- Born: 11 August 1894 Manchester, United Kingdom
- Died: 14 June 1982 (aged 87) Los Angeles, California, United States
- Occupation: Film editor

= Maurice Pivar =

English-American film editor, producer and writer

Maurice Pivar (11 August 1894 – 14 June 1982) was an English-born American film editor, producer and writer.

==Life and career==
Maurice Pivar was born in Manchester, England on 11 August 1894.

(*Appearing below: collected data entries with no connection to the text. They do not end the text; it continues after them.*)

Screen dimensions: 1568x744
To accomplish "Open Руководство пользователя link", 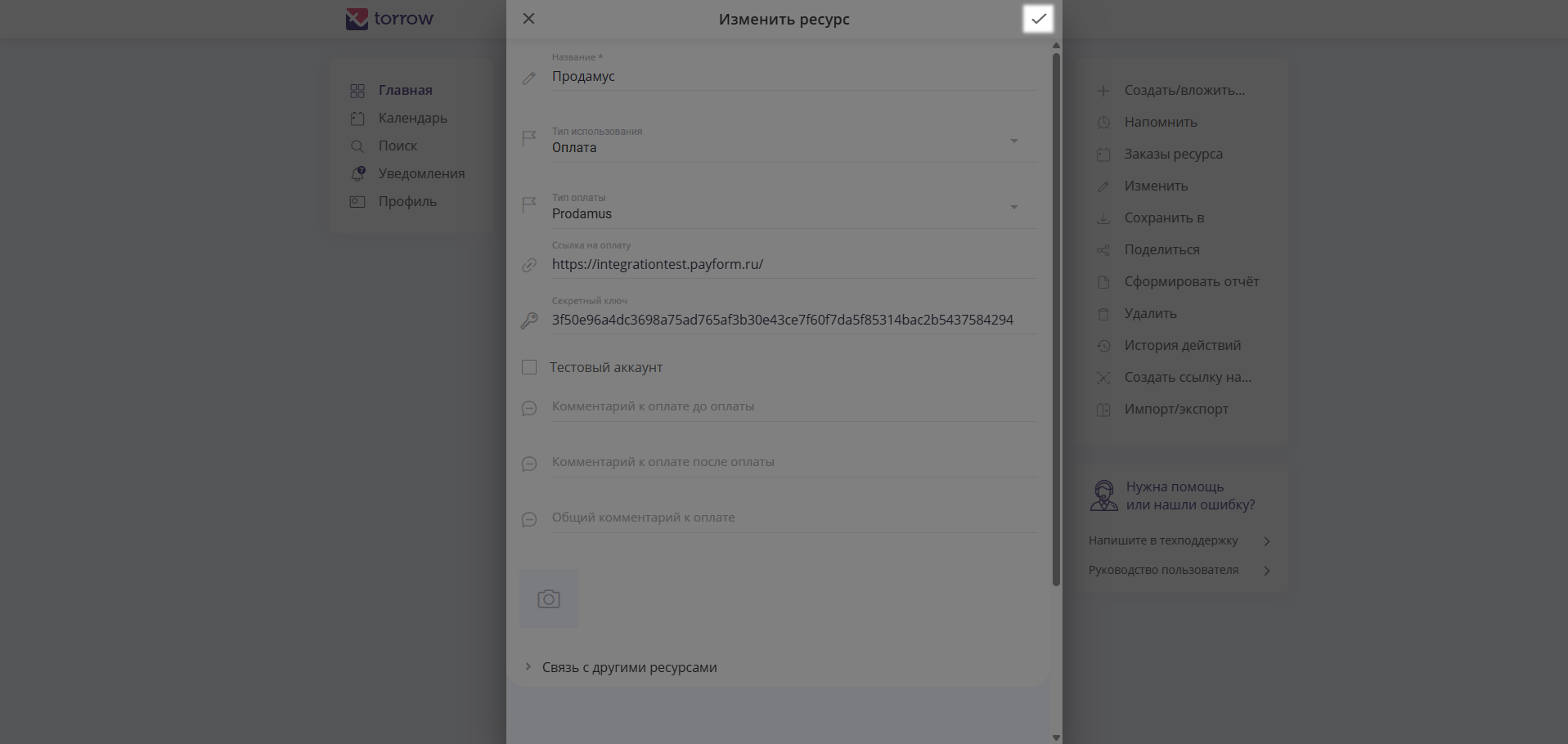I will [1163, 570].
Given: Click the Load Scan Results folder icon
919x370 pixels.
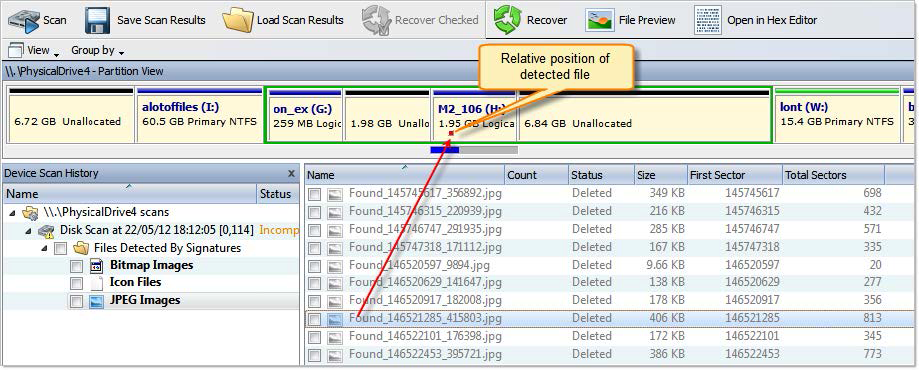Looking at the screenshot, I should point(237,20).
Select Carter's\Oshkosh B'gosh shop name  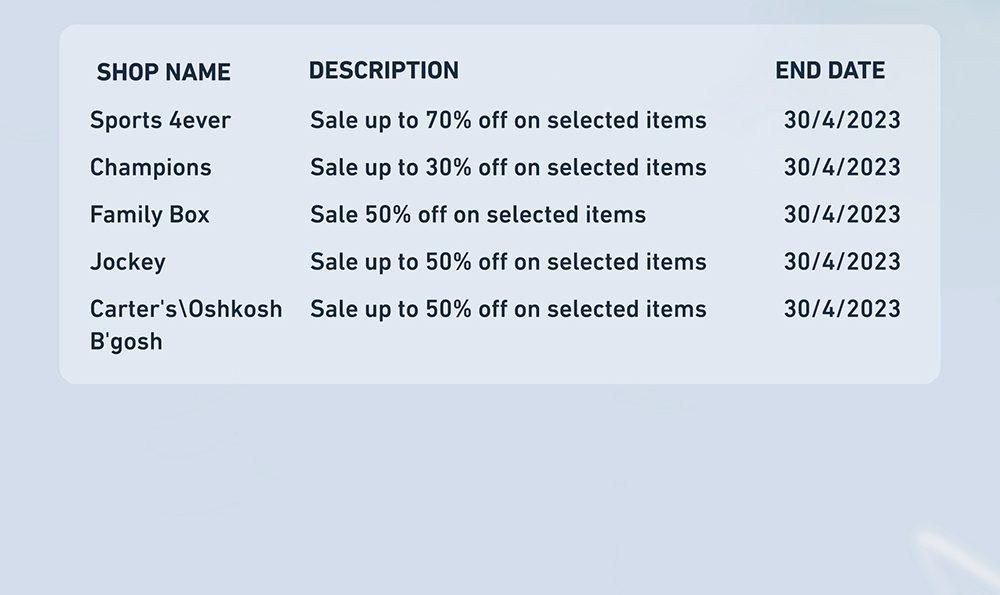click(186, 325)
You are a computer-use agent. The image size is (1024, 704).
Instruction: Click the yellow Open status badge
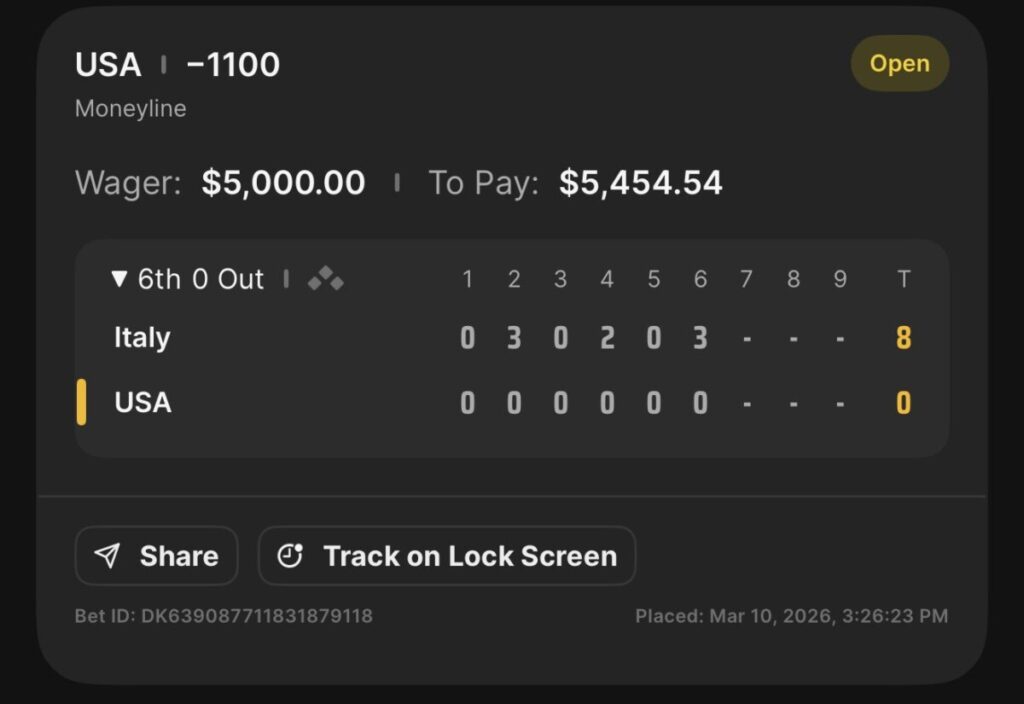click(x=899, y=64)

He edited 21 films, oversaw editing of 59 films, produced 4 films and wrote the dialogue descript to the film The Cohens and the Kellys in Africa between years 1921 and 1936. In 1949 he resigned from his post as head of the editorial department at Universal International Studios. He was the head of the editorial department at the Columbia Studios in the 1950s; responsible over all of the editing/ editors at the studio. He died in Los Angeles of a heart attack on 14 June 1982, at the age of 87. He was married to Billie Lowell Pivar. His daughter was Lois Rich Sloman.

==Selected filmography==
- The Hunchback of Notre Dame (1923)
- The Phantom of the Opera (1925)
- Sensation Seekers (1927)
- All Quiet on the Western Front (1930)
- Frankenstein (1931)
- Iron Man (1931)
- Storm Over the Andes (1935)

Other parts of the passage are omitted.